If i'm honest i have a problem with uk built motorhomes after owning a lunar roadstar which although the layout was very good, it was let down by the build quality. hence the move to hymer, where build quality is excellent. but it hasn't got an oven!!! What is wrong with foreigners?
so that is why we looked at the swifts.
I just wish you could buy a van that had the good features of the german vans, eg proper double floor, inboard water tanks properly insulated, and 
the design of the uk vans ie swift.
I know swift buy some components from germany as i occasionally deliver them to cottingham.
it is interesting that so many of you sing their praises,very interesting 
again thank you, we will be having a closer look.


----------



## Penquin (Oct 15, 2007)

We have been very impressed by our Swift and the assistance we have so easily got when there are problems, which there are with all large mechanical objects and MH's are certainly that! One of the reps we spoke to about display models pointed out that things like cupboads get more wear in one day at a show than probably 2 YEARS normal use. Think how often you go into a vehicle on display and open the cupboards "just to see". 

Everyone does the same!

The doors on all vehicles need time to bed down, but the assistance you can rely on from Swift means that if there is a problem it will probably be sorted very much quicker than German made vehicles that "have to wait for the parts to come".

We are very happy that we made the decision to buy a Swift, it is well thought through, well built, well equipped and reliable and the back-up is excellent.


----------



## Pusser (May 9, 2005)

I must say that I am getting very fickle. A few months ago I wouldn't touch Swifts with a barge pole. Now with the drip drip drip of little things from Swift backed up often by clients and especially Russel who took the biggest leap of faith everseen by mankind, they will be my first port of call when the time comes and maybe my very first motorhome dream of yesteryear of owning a Swift will come true. 

Maybe Russells enthusiasm is really the thing that swung it.


----------



## Steamdrivenandy (Jun 18, 2007)

Pusser said:


> I must say that I am getting very fickle. A few months ago I wouldn't touch Swifts with a barge pole. Now with the drip drip drip of little things from Swift backed up often by clients and especially Russel who took the biggest leap of faith everseen by mankind, they will be my first port of call when the time comes and maybe my very first motorhome dream of yesteryear of owning a Swift will come true.
> 
> Maybe Russells enthusiasm is really the thing that swung it.


If the guys on the Swift production line have read of your adventures and you order a van from them you'll probably get the best finished van ever and a spare porta pottie in a place of honour thrown in :lol:


----------



## rowley (May 14, 2005)

Craigy wrote-- i have a problem with uk built motorhomes after owning a lunar roadstar 

I think that you will find that Lunar's motorhomes were not built in the UK.


----------



## Steamdrivenandy (Jun 18, 2007)

rowley said:


> Craigy wrote-- i have a problem with uk built motorhomes after owning a lunar roadstar
> 
> I think that you will find that Lunar's motorhomes were not built in the UK.

Tasks for this exercise —
1. Translate this sentence from the motorhome forum thread into Spanish: "I think that you will find that Lunar's motorhomes were not built in the UK."
2. Pick up the motorhome forum thread after its final quoted line and write the next part.

(Word and element locating data)
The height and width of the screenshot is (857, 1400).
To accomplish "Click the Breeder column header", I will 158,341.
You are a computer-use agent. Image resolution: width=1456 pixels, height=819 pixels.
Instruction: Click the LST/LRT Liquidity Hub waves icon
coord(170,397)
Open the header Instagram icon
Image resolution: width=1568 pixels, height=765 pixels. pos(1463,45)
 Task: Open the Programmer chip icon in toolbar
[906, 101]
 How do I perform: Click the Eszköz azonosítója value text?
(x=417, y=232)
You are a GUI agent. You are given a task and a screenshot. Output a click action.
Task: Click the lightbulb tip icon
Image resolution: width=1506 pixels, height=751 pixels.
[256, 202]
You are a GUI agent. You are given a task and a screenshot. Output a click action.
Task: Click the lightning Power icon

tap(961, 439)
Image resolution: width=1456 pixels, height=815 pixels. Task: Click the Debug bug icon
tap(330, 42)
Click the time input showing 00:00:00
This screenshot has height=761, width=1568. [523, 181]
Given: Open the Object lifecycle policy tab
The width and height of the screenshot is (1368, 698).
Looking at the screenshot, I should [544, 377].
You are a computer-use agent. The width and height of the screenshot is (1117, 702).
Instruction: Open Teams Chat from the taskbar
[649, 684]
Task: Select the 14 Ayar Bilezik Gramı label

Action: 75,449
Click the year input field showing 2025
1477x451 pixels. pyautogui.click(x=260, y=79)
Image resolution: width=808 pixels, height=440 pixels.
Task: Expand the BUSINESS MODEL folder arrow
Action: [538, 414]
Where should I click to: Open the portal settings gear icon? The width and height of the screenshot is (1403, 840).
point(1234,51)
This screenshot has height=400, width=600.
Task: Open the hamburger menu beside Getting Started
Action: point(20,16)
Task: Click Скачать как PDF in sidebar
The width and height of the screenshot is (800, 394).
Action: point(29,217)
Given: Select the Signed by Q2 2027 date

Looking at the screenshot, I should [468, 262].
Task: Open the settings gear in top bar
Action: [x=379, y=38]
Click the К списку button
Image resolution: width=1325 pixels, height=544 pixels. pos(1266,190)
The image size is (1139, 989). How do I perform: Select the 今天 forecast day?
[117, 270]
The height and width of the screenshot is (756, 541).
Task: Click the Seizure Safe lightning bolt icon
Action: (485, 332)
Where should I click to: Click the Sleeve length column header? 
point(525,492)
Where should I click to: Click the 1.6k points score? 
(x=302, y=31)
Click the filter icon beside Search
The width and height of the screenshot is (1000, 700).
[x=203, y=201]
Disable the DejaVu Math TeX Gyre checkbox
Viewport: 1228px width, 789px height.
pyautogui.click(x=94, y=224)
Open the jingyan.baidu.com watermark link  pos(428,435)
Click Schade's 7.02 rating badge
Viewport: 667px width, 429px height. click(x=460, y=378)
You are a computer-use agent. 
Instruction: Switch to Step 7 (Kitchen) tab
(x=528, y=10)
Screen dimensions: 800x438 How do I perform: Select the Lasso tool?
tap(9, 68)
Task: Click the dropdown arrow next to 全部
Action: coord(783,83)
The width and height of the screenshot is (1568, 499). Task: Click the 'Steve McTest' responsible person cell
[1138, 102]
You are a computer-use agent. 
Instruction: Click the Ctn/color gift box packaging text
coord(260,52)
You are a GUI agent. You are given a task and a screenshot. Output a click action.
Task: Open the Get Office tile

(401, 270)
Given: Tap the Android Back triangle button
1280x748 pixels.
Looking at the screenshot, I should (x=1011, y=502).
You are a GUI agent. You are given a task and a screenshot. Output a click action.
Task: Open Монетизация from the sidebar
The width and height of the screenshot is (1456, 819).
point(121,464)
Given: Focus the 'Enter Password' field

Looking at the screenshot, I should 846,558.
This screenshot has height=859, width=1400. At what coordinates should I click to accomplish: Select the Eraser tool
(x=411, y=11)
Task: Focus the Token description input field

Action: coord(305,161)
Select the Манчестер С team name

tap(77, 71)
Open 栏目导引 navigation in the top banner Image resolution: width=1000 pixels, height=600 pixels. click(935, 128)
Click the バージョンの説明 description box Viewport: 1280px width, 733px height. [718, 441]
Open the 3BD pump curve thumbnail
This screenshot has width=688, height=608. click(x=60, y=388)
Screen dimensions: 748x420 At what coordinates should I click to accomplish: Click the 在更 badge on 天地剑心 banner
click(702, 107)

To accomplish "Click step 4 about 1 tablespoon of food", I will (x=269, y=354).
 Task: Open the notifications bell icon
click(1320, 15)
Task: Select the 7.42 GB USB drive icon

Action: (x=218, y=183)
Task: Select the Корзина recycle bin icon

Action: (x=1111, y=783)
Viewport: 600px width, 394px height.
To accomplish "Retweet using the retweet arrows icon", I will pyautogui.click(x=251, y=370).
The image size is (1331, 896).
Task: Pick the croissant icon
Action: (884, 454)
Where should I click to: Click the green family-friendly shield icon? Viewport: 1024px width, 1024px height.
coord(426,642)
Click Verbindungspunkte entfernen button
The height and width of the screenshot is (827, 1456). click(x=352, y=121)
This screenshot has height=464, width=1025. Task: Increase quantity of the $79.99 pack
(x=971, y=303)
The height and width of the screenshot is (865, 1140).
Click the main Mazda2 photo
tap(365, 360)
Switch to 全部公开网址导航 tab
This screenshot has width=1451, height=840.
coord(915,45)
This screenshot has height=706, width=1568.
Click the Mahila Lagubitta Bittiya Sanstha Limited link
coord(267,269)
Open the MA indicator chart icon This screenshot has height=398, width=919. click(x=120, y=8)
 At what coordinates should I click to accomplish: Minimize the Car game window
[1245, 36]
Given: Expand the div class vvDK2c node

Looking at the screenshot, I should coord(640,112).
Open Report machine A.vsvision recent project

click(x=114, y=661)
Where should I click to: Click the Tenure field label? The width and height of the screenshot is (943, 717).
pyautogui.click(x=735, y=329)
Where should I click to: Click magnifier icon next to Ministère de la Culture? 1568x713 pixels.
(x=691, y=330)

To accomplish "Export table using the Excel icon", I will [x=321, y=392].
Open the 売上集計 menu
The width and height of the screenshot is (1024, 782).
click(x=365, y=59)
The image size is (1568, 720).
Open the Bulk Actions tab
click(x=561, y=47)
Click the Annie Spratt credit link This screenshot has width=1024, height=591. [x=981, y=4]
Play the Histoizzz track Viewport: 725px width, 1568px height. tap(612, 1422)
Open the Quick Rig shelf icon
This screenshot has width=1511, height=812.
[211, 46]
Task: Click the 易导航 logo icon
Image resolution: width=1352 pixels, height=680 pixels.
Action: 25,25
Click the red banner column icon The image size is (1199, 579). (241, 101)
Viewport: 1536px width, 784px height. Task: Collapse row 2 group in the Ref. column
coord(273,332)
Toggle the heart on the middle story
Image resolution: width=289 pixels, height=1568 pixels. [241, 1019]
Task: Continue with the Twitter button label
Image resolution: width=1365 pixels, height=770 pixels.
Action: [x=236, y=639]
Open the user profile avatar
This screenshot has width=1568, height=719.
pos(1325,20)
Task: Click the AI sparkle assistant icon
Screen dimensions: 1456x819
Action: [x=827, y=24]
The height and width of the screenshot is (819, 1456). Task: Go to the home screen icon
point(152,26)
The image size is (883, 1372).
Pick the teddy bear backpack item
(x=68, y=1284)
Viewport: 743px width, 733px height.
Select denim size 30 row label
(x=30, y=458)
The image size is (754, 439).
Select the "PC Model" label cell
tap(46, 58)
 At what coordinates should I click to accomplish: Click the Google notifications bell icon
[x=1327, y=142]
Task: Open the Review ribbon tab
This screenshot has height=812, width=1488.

Outputs for the tasks —
1. Creo que descubrirá que las autocaravanas de Lunar no se fabricaron en el Reino Unido.

2.
I was wondering about that yesterday when reading the bits in the mags about Lunar and it's management buyout.

The inference was that Lunar products were British, but it doesn't actually say that they are all produced in the UK. I wonder if they still have a sourcing agreement with other parts of the old Continental group that they used to be part of?


----------



## Rapide561 (Oct 1, 2005)

*Swift*



Pusser said:


> I must say that I am getting very fickle. A few months ago I wouldn't touch Swifts with a barge pole. Now with the drip drip drip of little things from Swift backed up often by clients and especially Russel who took the biggest leap of faith everseen by mankind, they will be my first port of call when the time comes and maybe my very first motorhome dream of yesteryear of owning a Swift will come true.
> 
> Maybe Russells enthusiasm is really the thing that swung it.


Pusser you say the funniest things. Leap of faith!

I did look at numerous TAG axle motorhomes, namely the Dethleffs 7871-2, Burtsner 821G A class, Euromobil Integra and Activa and then the British Autotrail.

Some of the German models were ruled out due to a small fridge in such a large motorhome, interior colours, price was a factor when looking at the A class, and also the general external appearance. The Autotrail was ruled out for several reasons although it did have a fabulous cooking area.

The Swift won on terms of

1) Silver sides - love them or hate them
2) High spec - alloys (not on any of the above as standard), awning, oven, microwave etc
3) Interior colours - soft enough to be neutral, yet tough enough to stand up to dogs and me.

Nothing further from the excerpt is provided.